Black Harvest

Joe Leahy is the half-caste son of one of the first explorers of the Papua New Guinea highland interior. His relations with the local Ganiga tribe who work his coffee plantation on their land are difficult at times. However he has successfully managed to get them to agree to open a second plantation in partnership with him. Things are looking up until the international coffee market hits rough times and conflict seems imminent between the Ganiga and their neighbouring traditional enemies.

Paradise Bent

Paradise Bent is one of the world’s first studies of the Samoan fa’afafines: boys who are raised as girls and play an important domestic role in Samoan culture. The anthropological spotlight has shone on Samoa many times this century. But there has been no mention of fa’afafines-is it possible the anthropologists just didn’t notice them? According to the Samoans, fa’afafines have a long history in their culture. The traditional role of the fa’afafines is now under threat as the Western drag scene filters into Samoa. The older fa’afafines are not impressed. Through our main character, Cindy, we see the complexities of life facing the modern day fa’afafines in paradise.

Cannibal Tours

“There is nothing so strange in a strange land as the stranger who comes to visit it.”

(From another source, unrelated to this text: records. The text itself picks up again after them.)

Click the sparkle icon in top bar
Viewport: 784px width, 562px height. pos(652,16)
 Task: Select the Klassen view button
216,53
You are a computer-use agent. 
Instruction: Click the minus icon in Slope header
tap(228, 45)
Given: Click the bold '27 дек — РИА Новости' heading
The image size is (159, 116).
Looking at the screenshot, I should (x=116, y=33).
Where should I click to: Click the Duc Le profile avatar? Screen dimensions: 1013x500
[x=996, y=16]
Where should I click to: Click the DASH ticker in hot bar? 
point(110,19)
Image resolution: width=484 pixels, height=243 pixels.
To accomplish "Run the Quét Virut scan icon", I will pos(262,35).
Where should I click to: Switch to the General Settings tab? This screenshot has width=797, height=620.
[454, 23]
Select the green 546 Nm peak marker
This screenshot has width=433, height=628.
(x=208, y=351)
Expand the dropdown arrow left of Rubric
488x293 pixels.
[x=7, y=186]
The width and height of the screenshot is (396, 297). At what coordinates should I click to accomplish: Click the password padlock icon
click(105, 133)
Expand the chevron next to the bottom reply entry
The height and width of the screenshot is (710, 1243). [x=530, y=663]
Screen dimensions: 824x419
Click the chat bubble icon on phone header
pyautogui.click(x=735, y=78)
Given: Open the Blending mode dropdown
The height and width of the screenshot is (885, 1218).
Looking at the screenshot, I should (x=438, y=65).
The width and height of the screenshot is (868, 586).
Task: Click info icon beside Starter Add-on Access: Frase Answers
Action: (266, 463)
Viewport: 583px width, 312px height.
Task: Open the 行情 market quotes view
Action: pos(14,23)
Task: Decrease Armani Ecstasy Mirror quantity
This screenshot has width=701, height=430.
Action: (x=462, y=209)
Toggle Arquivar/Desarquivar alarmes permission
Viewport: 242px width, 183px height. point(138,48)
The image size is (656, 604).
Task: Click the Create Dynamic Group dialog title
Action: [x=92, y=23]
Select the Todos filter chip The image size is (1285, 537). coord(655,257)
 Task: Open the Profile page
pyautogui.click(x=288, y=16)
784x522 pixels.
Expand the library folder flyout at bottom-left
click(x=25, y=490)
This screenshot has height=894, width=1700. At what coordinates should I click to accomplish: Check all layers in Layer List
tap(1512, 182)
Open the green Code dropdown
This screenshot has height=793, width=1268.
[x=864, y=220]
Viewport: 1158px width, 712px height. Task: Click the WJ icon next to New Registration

When tourists journey to the furthermost reaches of the Sepik River, is it the indigenous tribes people or the white visitors who are the cultural oddity? This film explores the differences (and the surprising similarities) that emerge when “civilized” and “primitive” people meet. With dry humor and acute observation CANNIBAL TOURS explodes cultural assumptions as it provides a pointed look at a fabulous phenomenon.

Half Life: A Parable for the Nuclear Age

Soon after dropping the atomic bombs on Hiroshima and Nagasaki, the American military began looking for an “appropriate” place to test its nuclear weapons. They chose the Marshall Islands—tiny atolls in the mid-Pacific-for a number of reasons. The United States had recently taken these islands from Japan, they were a long way from America and they were populated by a small, and politically powerless group of natives. During the next decade the U.S. Atomic Energy Commission exploded at least sixty-six atomic and hydrogen bombs on these islands, contaminating them for centuries to come. HALF LIFE presents evidence that the U.S. government intentionally chose not to evacuate several populated atolls in order to establish the islanders as a control group—human guinea pigs—to test the long-and short-term effects of nuclear fallout.

The Sharcallers of Kontu

A performance of the kris dance, a Balinese ceremonial dance drama in which the never-ending struggle between the witch and the dragon—the death-dealing and the life-protecting—as it is given in the village of Pagoetan from 1937-39. The dancers go into violent trance seizures and turn their kris (dagger) against their breats without injury. Consciousness is restored with incense and holy water. Balinese music forms a background for Dr. Margaret Mead’s narration.